Unless you live under a rock, you've heard of the ALS ice bucket challenge. It's clogging your Facebook newsfeed, interrupting everyone complaining about their day or posting pictures of what they're eating. This is precisely why I love it! As of today, August 19th, the ALS foundation has raised $22.9 million between July 29th-Aug. 19th. This compared to $1.9 million during the same time period last year. The amount of awareness this little challenge has brought to such a worthy cause is unprecedented and undeniable. But what is ALS? If you haven't been touched personally by the disease you may have never heard of it.
warning a bunch of nerdy words coming next but I will try to make it as comprehendible as possible
Amyotrophic Lateral Sclerosis a.k.a Lou Gehrig's Disease
Amyotrophic describes the course of the disease, strictly translated into "no muscle nourishment." Lateral describes the area in the spinal cord where motor neurons live, and sclerosis describes the degenerative process that takes place.
The human body has many different types of nerves that specialize in different sensation or action.
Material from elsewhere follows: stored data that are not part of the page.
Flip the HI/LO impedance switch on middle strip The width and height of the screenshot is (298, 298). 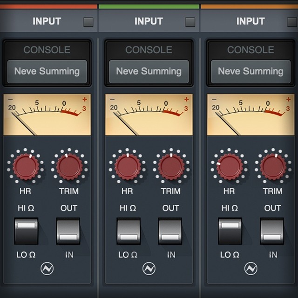coord(128,231)
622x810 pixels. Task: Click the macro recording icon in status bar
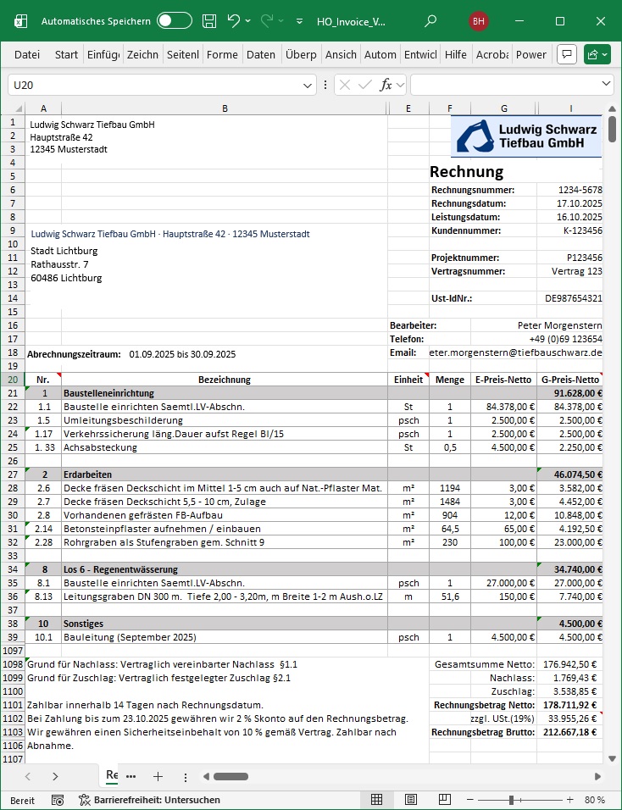[58, 800]
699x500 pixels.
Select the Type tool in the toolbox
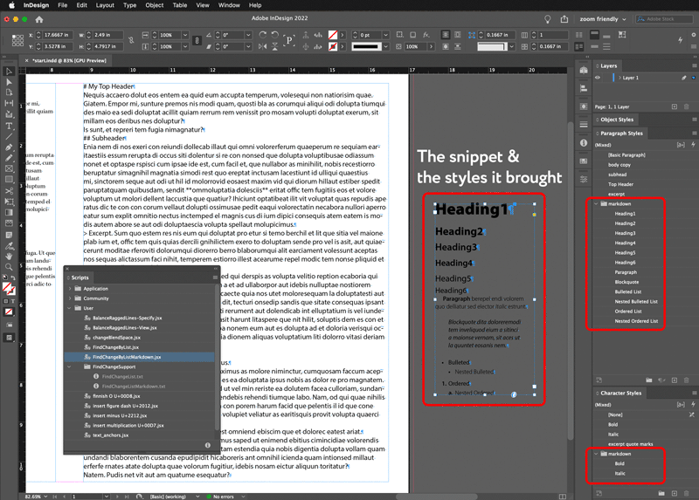click(10, 126)
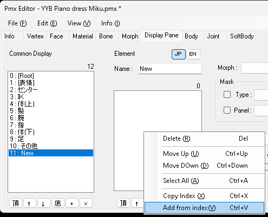Switch name language to JP

click(x=179, y=54)

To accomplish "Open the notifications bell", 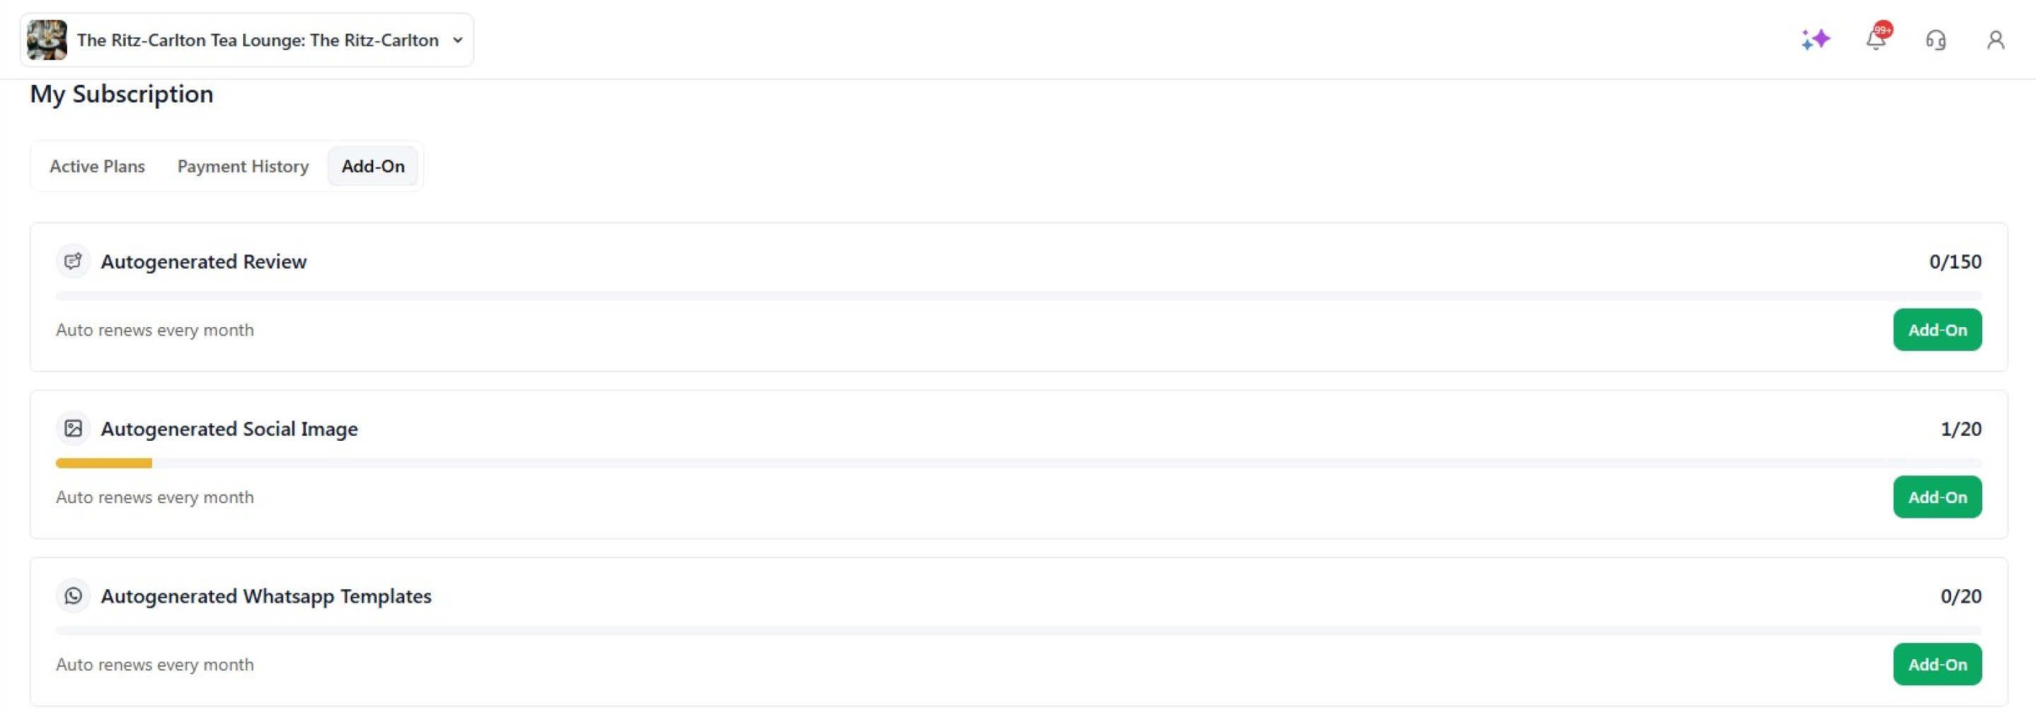I will [x=1876, y=39].
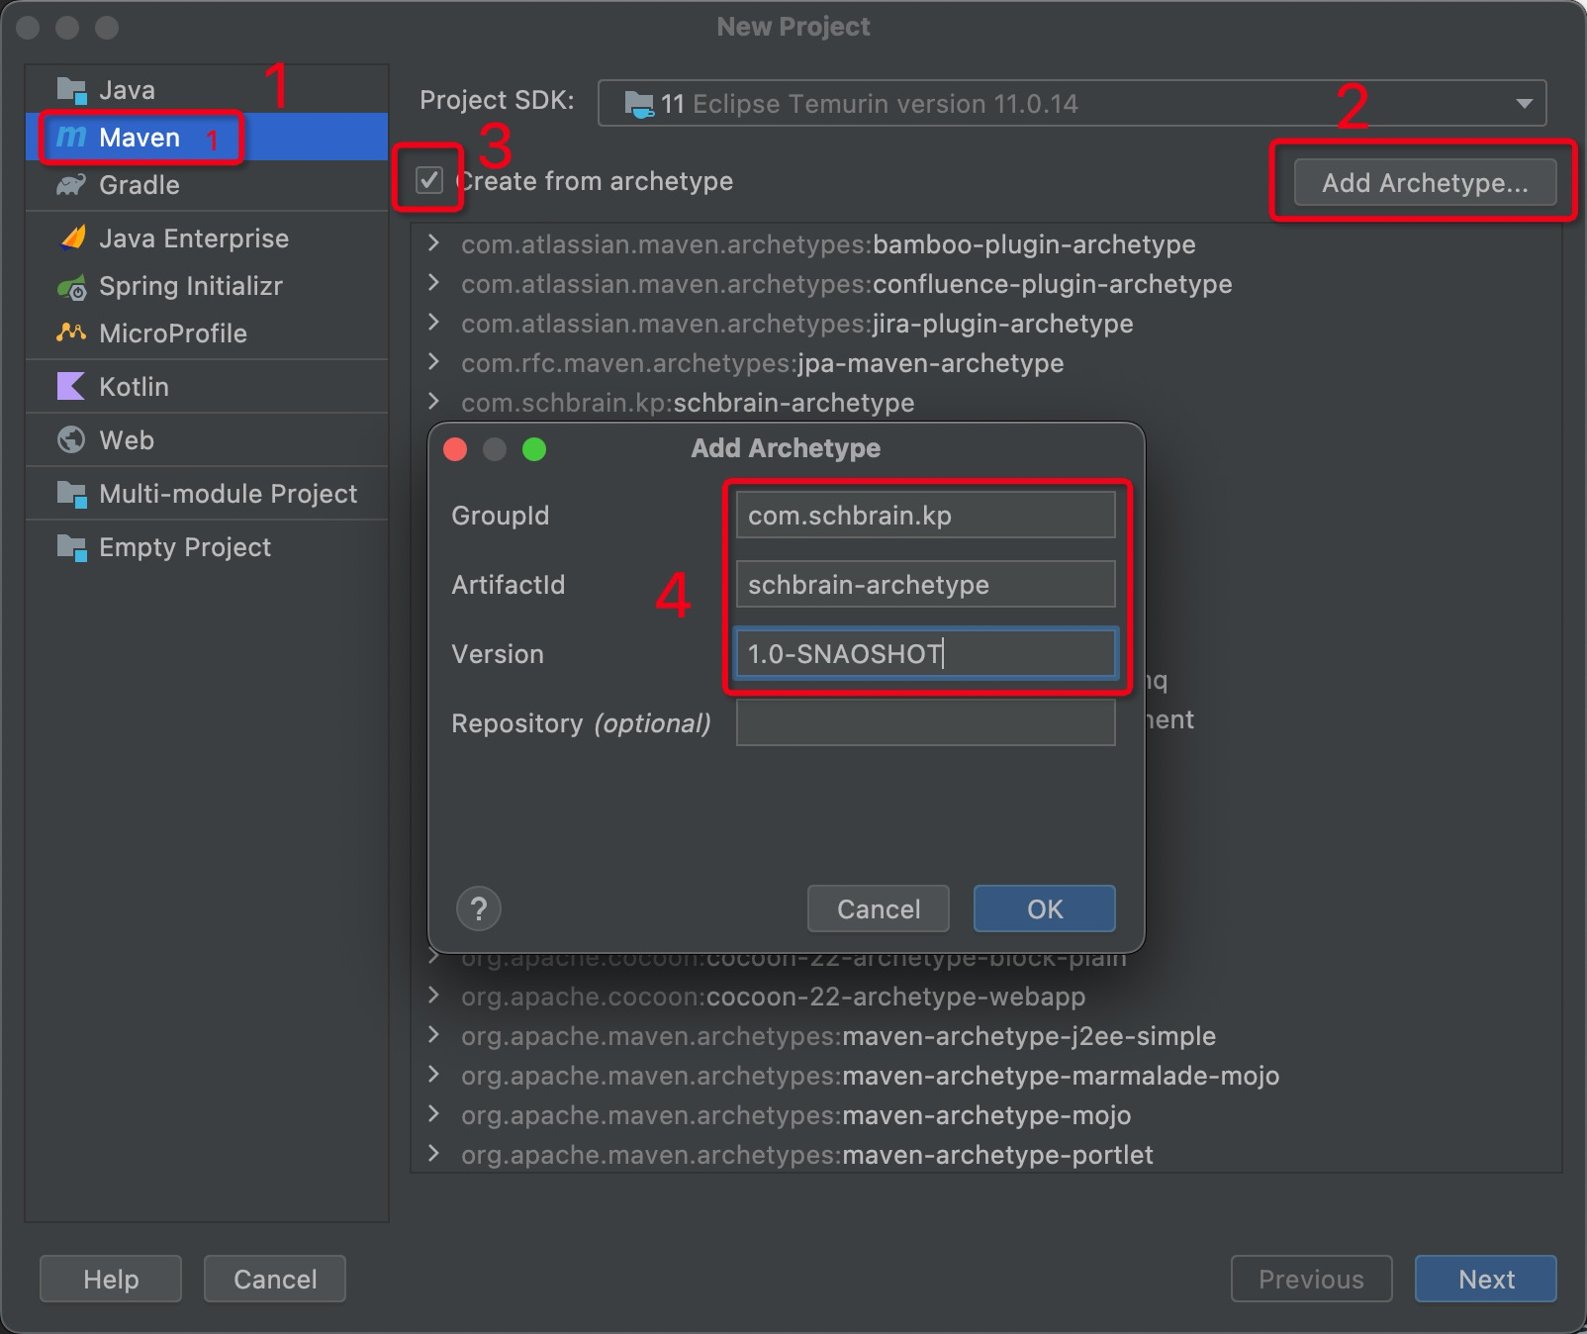Expand the bamboo-plugin-archetype tree node
This screenshot has width=1587, height=1334.
433,243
The nerves involved with ALS live in the lateral part of the spinal cord and specifically control voluntary muscle action. The includes all movement your doing now, from your eyes scrolling the page and your hand using your phone. As ALS progresses these motor neurons no longer get signals from the brain and eventually die rendering them and the muscles they innervate useless. A person stricken with the disease will look thinner as the muscles atrophy (get smaller) due to disuse. Early symptoms of the disease vary on a patient by patient basis but often include muscle weakness or twitching. For example, some first notice frequently tripping or difficulty picking up a child. Impairment with speaking and difficulty projecting the voice often follows, while swallowing and breathing become more strenuous at a later stage. The disease can progress to total paralysis.
- ALS is not contagious
- average life expectancy is 2-5 years after diagnosis
- an estimated 30,000 americans currently have the disease
Currently, the medical treatment is a drug called Riuzole. The drug was shown in research to slow the progression of the disease and prolong a higher level of function by at least a few months but no cure exists, making this funding that much more important. Keep raising awareness and donating incessantly while dumping buckets of ice on your head, whatever gets you fired up to help those in need.